Presenting an example, Narayanan spoke of IBM’s work on the Smarter Rio Initiative to bring the resources together and make it a smarter city in time for the FIFA World Cup and the Olympics. All city services were brought together and integrated, processes were changed in terms of decision making, command-in- control and handing things at the right time so that the result would show better citizenship and emergency services. Being a low lying area prone to floods and mudslides, the platform helped use data to make better decisions by improving emergency management and weather prediction. However, in India cities are not empowered and have many chains of command that means you can work on small micro-segments of addressing the issue. Looking ahead, Narayanan believes that with rapid urbanization, nothing prevents the formation of smarter cities all over India.

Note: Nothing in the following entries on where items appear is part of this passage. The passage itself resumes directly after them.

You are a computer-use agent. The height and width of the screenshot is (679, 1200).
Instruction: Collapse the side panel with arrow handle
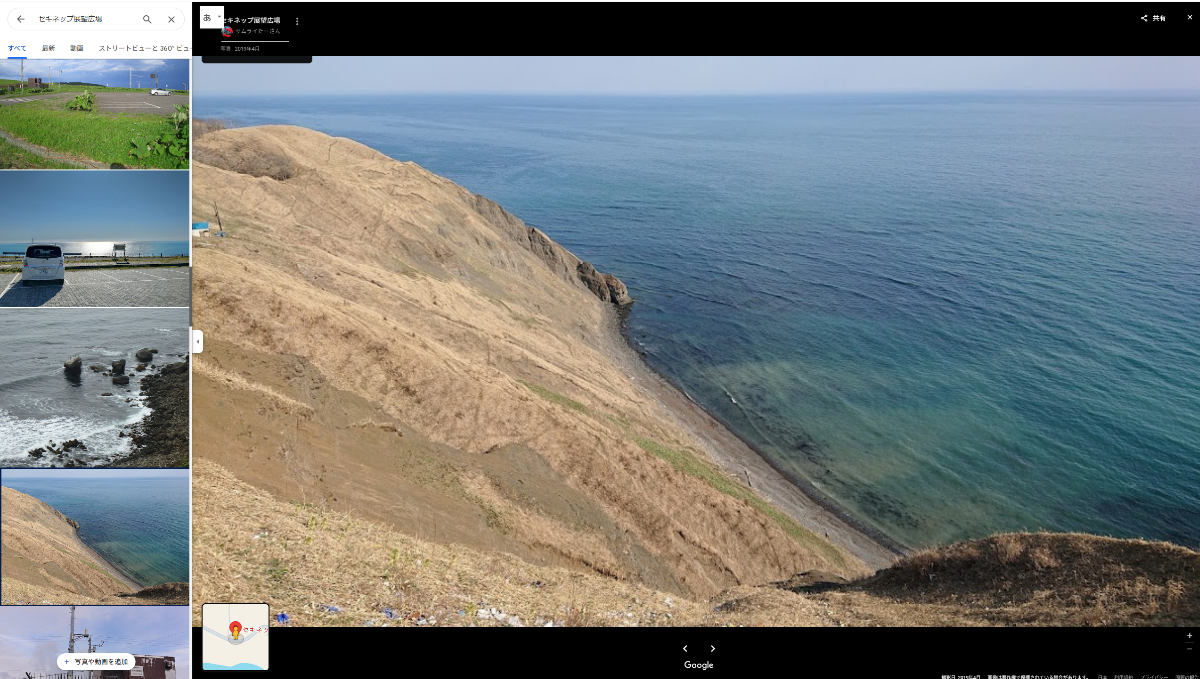197,342
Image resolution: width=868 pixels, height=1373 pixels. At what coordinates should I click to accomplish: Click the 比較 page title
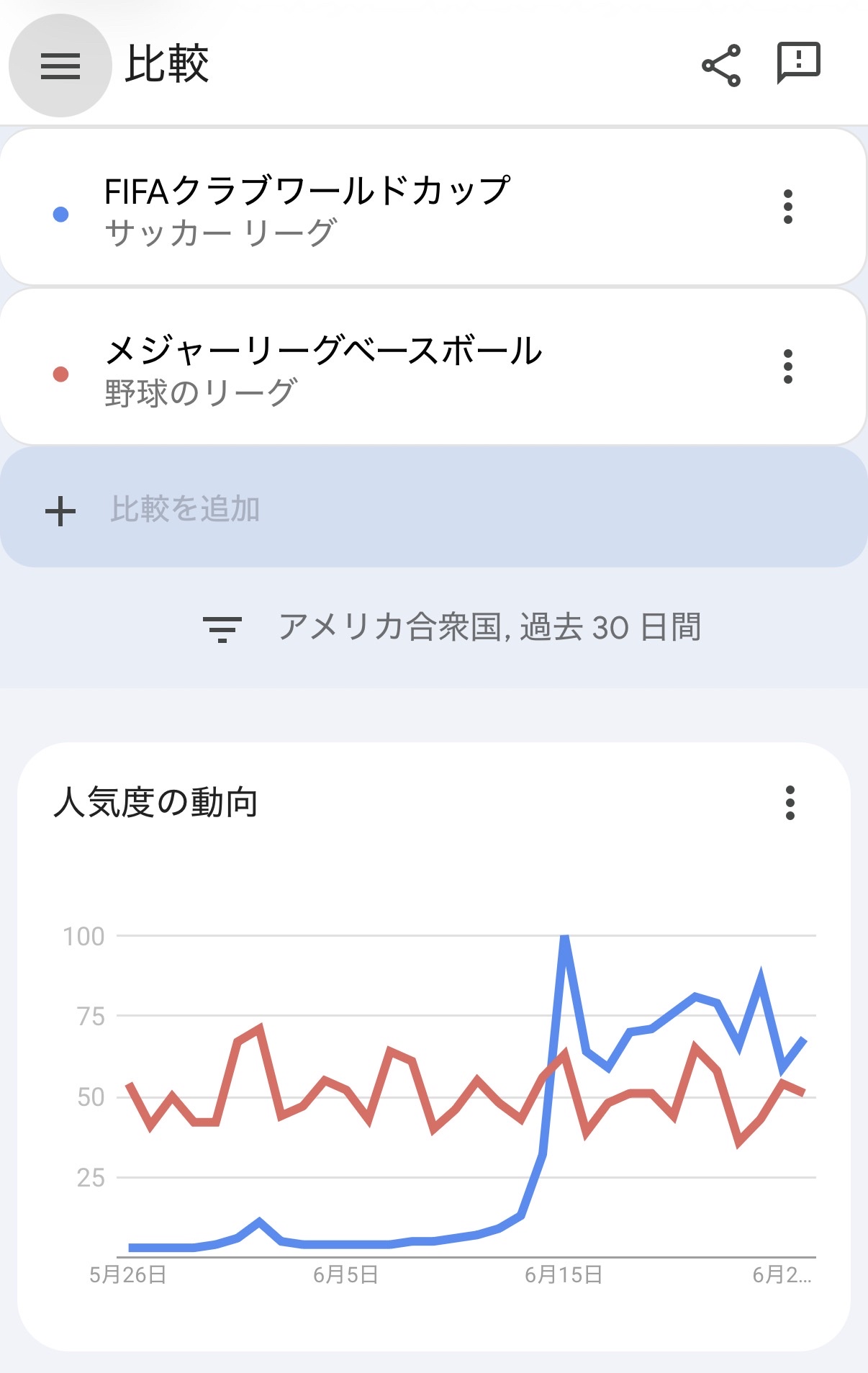pos(167,64)
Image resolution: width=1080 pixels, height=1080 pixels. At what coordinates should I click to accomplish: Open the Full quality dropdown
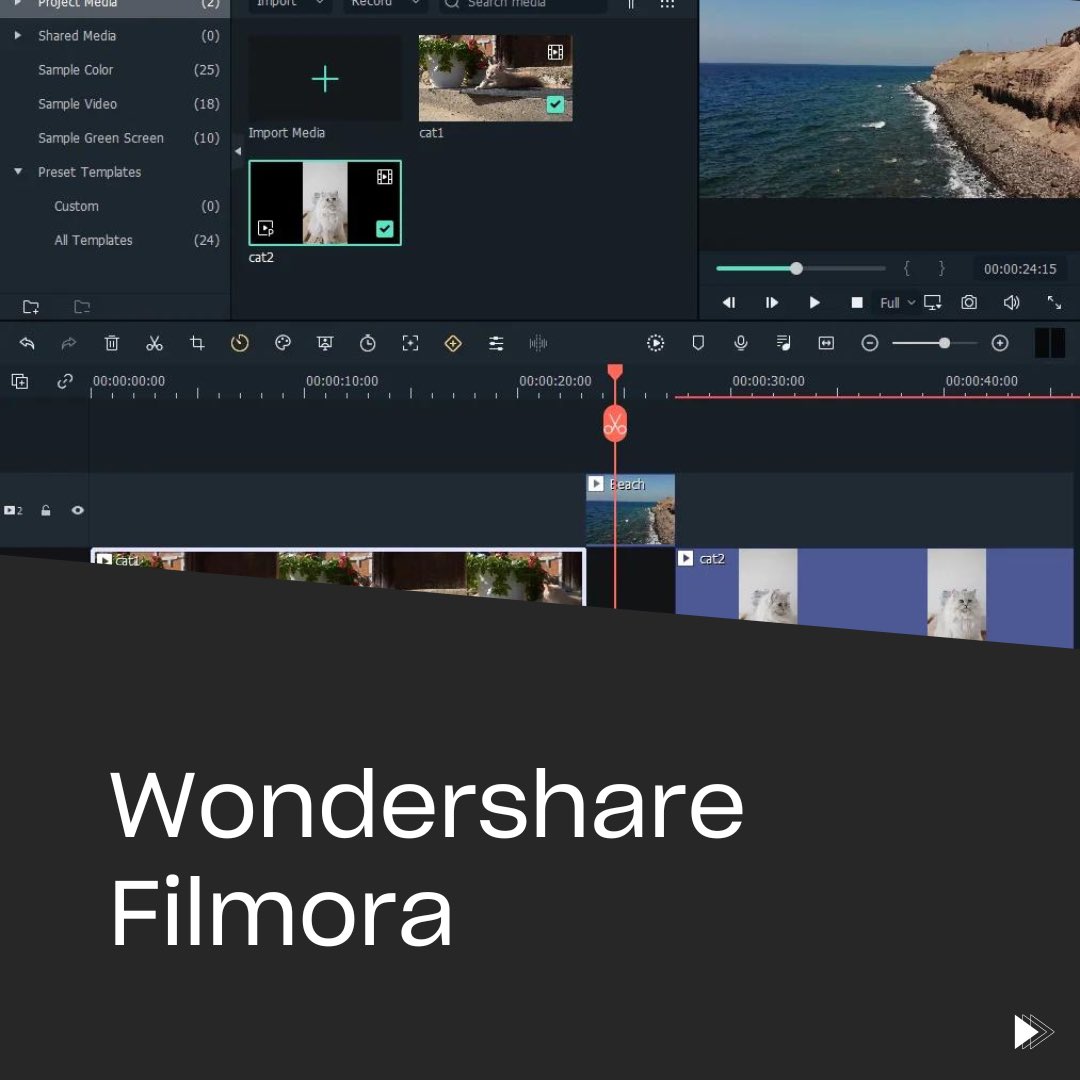click(x=896, y=302)
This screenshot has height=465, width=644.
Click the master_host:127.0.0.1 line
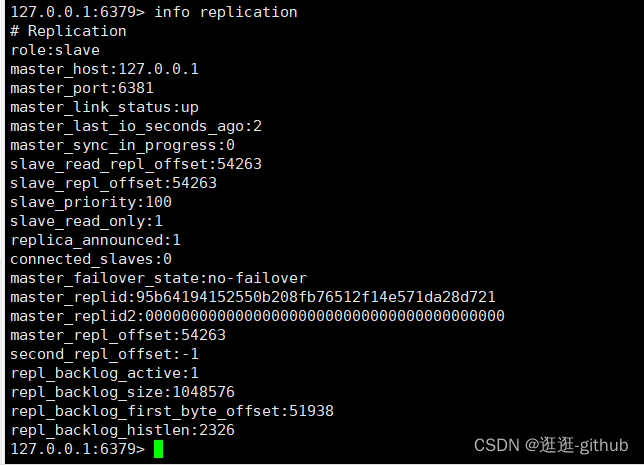(104, 69)
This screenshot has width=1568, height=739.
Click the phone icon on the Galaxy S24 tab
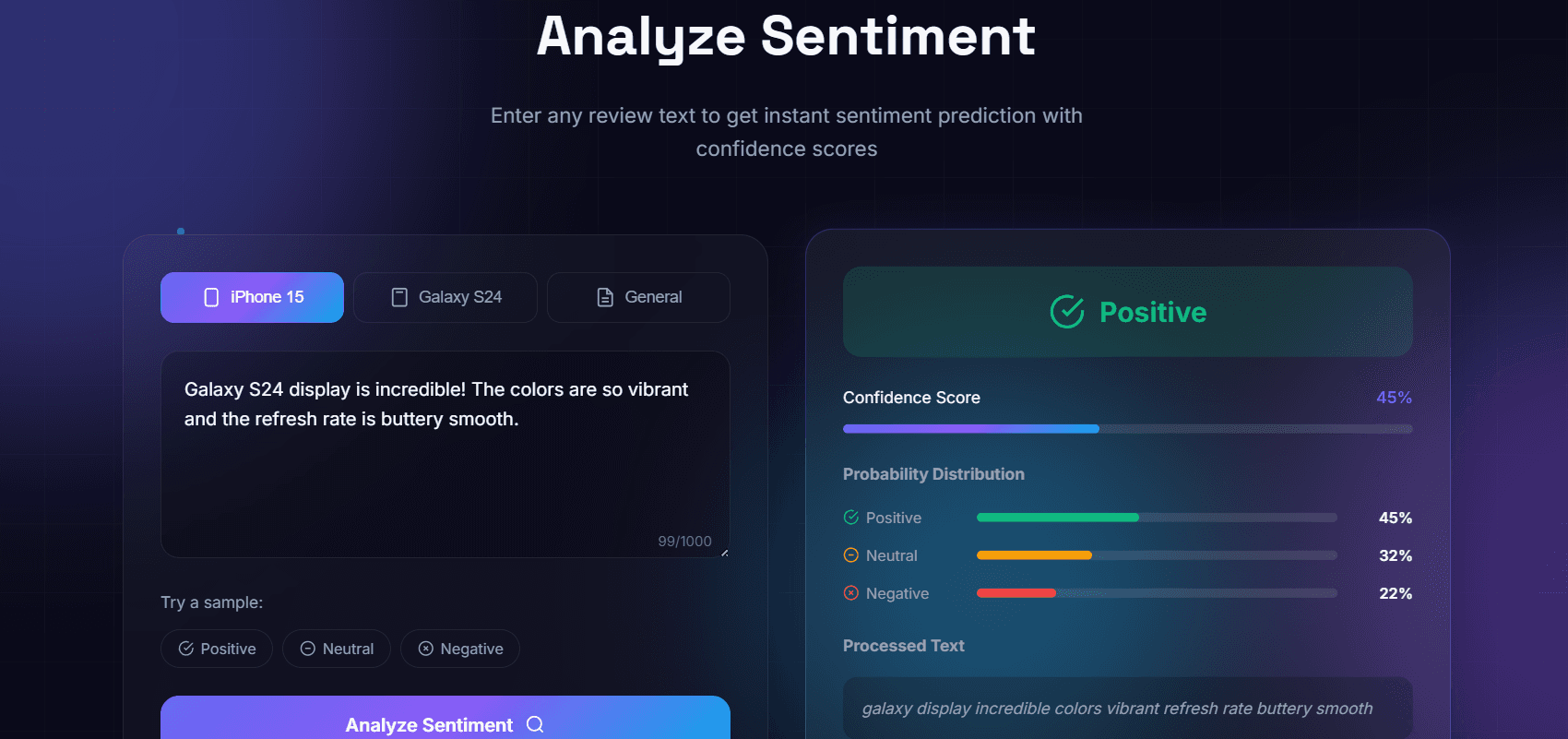400,297
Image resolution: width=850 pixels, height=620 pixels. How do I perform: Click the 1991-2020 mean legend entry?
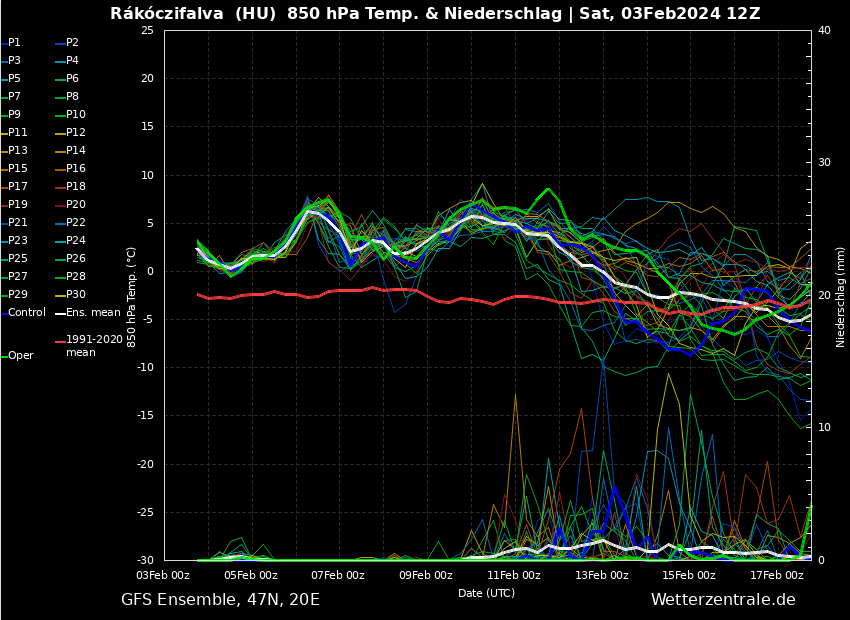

For one of its projects in India, IBM collaborated with Bharat Light & Power (BLP), a renewable energy producer, to look at how smarter energy systems can be built. With the aid of technology such as cloud analytics, mobile technologies and better planning and management of wind-farm data (weather related information), wind energy is harnessed and within 100 days, BLP was able to realize benefits in their wind farms in Gujarat. “Nothing stops us from applying some of the analytics and smart network by taking a different approach so that we can make energy self sufficiency sooner rather than later. Most importantly, why waste resources and not make something of it,” says Narayanan.

Citing another example, Narayanan showcased a virtual showcase designed by IBM for Jaguar in London which allowed people to interact with the car based on hand movements and gestures. This same technology was reapplied in India for a project called Chetna. Sponsored by the National Health Association of Assam, IIT- Guwahati  and IBM India Research Labs came together to use this technology to improve pre-natal maternal health in rural Assam. Due to lack of access and cultural issues (doctors are primarily male), a system was created that used of gestures and basic television that helped women interact and relay their symptoms. Narayanan says, “Coming together of government, educational institutions and corporate helps us do that.”

On the potential of IBM Watson Supercomputer,( a system that is learning to cure cancer and responds to speech) Narayanan says that Watson could be accessed by every little hospital in India via cloud besides being reapplied in other fields. The emergence of 4G also provides a platform that helps deliver services conveniently. Narayanan adds that thinking disruptively and innovatively is the need of the hour, “We need sachet style innovation, which increased reach and consumerabilty, across the board from different places and these innovations will be taking technological processes, and applying them in three different contexts for a great result,” she said.